Social ads company Kinetic Social has raised $8 million in a round that includes both equity-based cash and an expanded debt facility. Kinetic will use the money to ramp up its social ad optimization technology, which works across social media platforms including Facebook, LinkedIn and Twitter.
Cincinnati-based Blue Chip Venture Company provided the equity piece of the round, worth $5 million, while Gibraltar Business Capital has added $3 million to a pre-existing debt option. The raise brings Kinetic’s total funding to $11 million.
Kinetic is focused on big brands such as Mars, which has given it a major contract for 2013. Many other brands are testing it out using RFP budgets in the realm of $15,000, says CEO Don Mathis.
The aim is to transcend from simply a buying platform, a position to which many Facebook Ad API vendors have been relegated.

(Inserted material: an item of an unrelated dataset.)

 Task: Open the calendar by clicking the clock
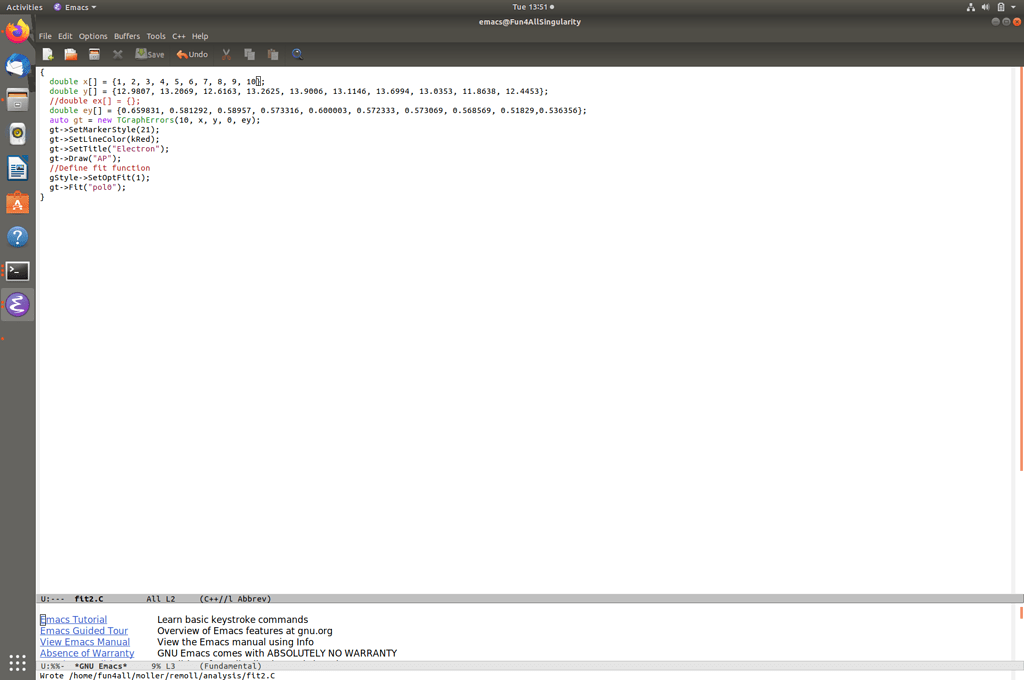(x=530, y=6)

Mathis says, “Our best use cases are when we work with a particular client over most or all of our product offerings, with a campaign that is integrated across those offerings; when we sit with the brand personnel as well as the agency personnel at the table, and we’re operating at the level of the brand’s annual or quarterly communications plan; and when we’re engaged in a robust conversation around the campaign analytics, learnings and evolving strategy.”
As an example of its cross-platform focus, Kinetic will often begin with a broad-based awareness campaign on Facebook and then perform a “Twitter blitz,” targeting traffic in a particular geography for a six- to eight-hour period. Twitter made up 12% of Kinetic’s business as of late last year.
To many, it seems the landscape of social ad buying platforms has been rapidly commoditized – and in the case of Facebook perhaps marginalized, as Facebook Exchange vendors bring sources of RTB demand that can easily outbid the standard API. But Kinetic is betting that it’s early innings for social marketing, and that the winners will bring special-sauce optimization to multiple APIs.
Companies such as Facebook, LinkedIn and Twitter are watching their marketing partners more closely than ever, as evidenced by the introduction of higher standards to Facebook’s Preferred Marketing Developer Program. It’s increasingly imperative that vendors perform not only from the buyer’s standpoint, but the social platforms as well.
“Facebook and Twitter and LinkedIn – and hopefully soon Pinterest and Foursquare – make more money because we’re able to bring almost an R and D shop to them,” says Mathis.
Kinetic has grown from 19 to 49 employees since it was spun off in 2010. It is not yet profitable and seems in no special hurry to change that, having spent just $72,000 on marketing in 2012. But the company is hiring a CMO now, and Mathis suggests this year will bring a larger marketing investment – but he says the company is proud of its scrappy way of doing things.
What about SaaS and the trending idea of providing a dashboard solution to agencies and brand-side buyers?
“We recognize the need for an integrated platform on which our clients can ‘turn the knobs,’ so to speak, but we’re not building the business exclusively around that concept,” says Mathis. “Fundamental to the business is that you must target and perform better than the competition, so that’s where most of our focus remains.”
Backstory
Kinetic has suffered by association with its previous parent company, Epic Media Group, which ran afoul of federal regulators last year; the FTC targeted EMG for engaging in “history sniffing” of user browsers. When Kinetic emerged from the ashes of that company with many of the same employees, eyebrows were naturally raised (including by this publication).
It eventually emerged that the privacy violations were tied to Connexus, a company that acquired EMG. Mathis stepped out of the leadership role post-merger but was later brought in to fix things when the privacy ugliness came to light. “I was asked to stick around because I had restructuring and turnaround experience,” he says.
As acting CEO at EMG, he began to incubate Kinetic while simultaneously disentangling the parent company from its privacy issue, a process that eventually led to a settlement with the FTC. Mathis offers no excuses for the history-sniffing activity and only regrets not having acted faster when it came to light.
“We live in a time where it’s important for the voices on the privacy side to be heard. The industry has a natural tendency towards defensiveness around privacy matters, and I think that’s wrong-headed. We would all do better as an industry to ensure no sense of mistrust for the consumer and an ability to interoperate with ecommerce and advertising sites without being creepy or invasive.”